HAYALİ BEY
Şiirlerindeki ustalığından ve yeteneklerinden dolayı “Meliküş Şuara, Hayal-i Meşhur” gibi ünvanlarla anılmıştır. Aşk ve tasavvufla beslenen lirizmi ileride Baki’yi hazırlayacak, İstanbul Türkçesini şiir dili haline getirecektir. Sadece Divan’ı vardır.
Vardar Yenicesi’nde doğdu. Asıl adı Mehmed. Düzenli bir eğitim görmedi. Gençliğinde rint ve başıboş bir hayat yaşamış, kalenderi dervişleri ile dolaşmıştır. İstanbul’a gelince, şiirleri İle Defterdar İskender Çelebi, Sadrazam İbrahim Paşa ve Kanûnî’nin dikkatini çekmiş, rahat bir hayata kavuşmuştur. Hâmîlerinin ölmesi üzerine Ka-nûnî’den bir Rumeli sancakbeyliği alıp istanbul’dan uzaklaşır. Edirne’de ölmüştür.
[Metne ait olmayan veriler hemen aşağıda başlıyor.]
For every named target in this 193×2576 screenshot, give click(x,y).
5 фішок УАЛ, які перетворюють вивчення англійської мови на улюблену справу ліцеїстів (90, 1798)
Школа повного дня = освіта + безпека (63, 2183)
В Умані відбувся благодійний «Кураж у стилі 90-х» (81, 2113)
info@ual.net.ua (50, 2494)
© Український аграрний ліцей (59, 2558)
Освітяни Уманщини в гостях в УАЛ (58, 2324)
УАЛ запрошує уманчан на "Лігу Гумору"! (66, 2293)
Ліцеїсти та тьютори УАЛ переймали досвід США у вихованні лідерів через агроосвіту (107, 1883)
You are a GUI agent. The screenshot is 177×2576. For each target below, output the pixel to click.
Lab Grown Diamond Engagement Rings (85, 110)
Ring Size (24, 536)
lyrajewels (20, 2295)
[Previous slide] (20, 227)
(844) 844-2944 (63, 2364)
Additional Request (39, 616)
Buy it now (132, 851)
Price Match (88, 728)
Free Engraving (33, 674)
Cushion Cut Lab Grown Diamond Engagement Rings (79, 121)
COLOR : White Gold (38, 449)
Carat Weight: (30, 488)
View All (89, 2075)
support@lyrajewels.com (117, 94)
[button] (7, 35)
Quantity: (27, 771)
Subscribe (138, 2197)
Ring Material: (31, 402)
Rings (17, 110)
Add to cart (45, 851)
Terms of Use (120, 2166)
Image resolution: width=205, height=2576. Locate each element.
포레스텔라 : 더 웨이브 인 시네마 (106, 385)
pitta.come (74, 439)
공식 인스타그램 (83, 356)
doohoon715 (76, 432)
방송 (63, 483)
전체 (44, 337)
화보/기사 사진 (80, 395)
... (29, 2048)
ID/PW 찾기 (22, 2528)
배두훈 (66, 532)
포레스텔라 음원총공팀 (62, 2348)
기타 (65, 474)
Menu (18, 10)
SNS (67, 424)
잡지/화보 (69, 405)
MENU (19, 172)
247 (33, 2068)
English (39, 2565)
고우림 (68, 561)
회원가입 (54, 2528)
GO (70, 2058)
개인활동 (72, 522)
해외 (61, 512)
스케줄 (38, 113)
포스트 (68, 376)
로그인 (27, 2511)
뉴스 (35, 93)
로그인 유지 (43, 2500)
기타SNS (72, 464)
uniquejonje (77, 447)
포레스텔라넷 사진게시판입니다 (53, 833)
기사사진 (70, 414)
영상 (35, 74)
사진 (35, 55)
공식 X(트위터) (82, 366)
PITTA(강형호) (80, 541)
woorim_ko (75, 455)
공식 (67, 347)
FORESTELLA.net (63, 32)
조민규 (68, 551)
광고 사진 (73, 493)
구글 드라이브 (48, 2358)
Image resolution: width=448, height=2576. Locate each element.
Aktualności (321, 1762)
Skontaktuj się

Hayalî rint meşrebi, ince hayâlleri, yerli renkleri, samimî ifâdesi ile XVII’ınci asrın orijinal bir şâiridir. Şiir sanatlarından çok ifade güzelliğine, tabiîliğe değer verir. Tasavvufun terimlerini sık sık kullanırsa da mutasavvıf bir şâir sayılmaz. Necatî ile Bakî arasında yetişmiş en büyük dîvan şâiridir. Şiirindeki tasavvuf neşvesi, samimilik, rintlik, incelik, dünyâya ve onun nimetlerine değer vermeyiş gibi özelliklerine bakılarak İranlı Şâir Hâfız’a benzetilmiştir.
Dîvan’ı Ali Nihat Tarlan tarafından bastırıldı (1945). [Cemal Kurnaz, Hayalî Bey Dîyant’nın Tahlili konulu bir doktora tezi hazırladı (Hacettepe Üniversitesi, Sosyal ve idâri Bilimler Fak. 1983) basılmadı.]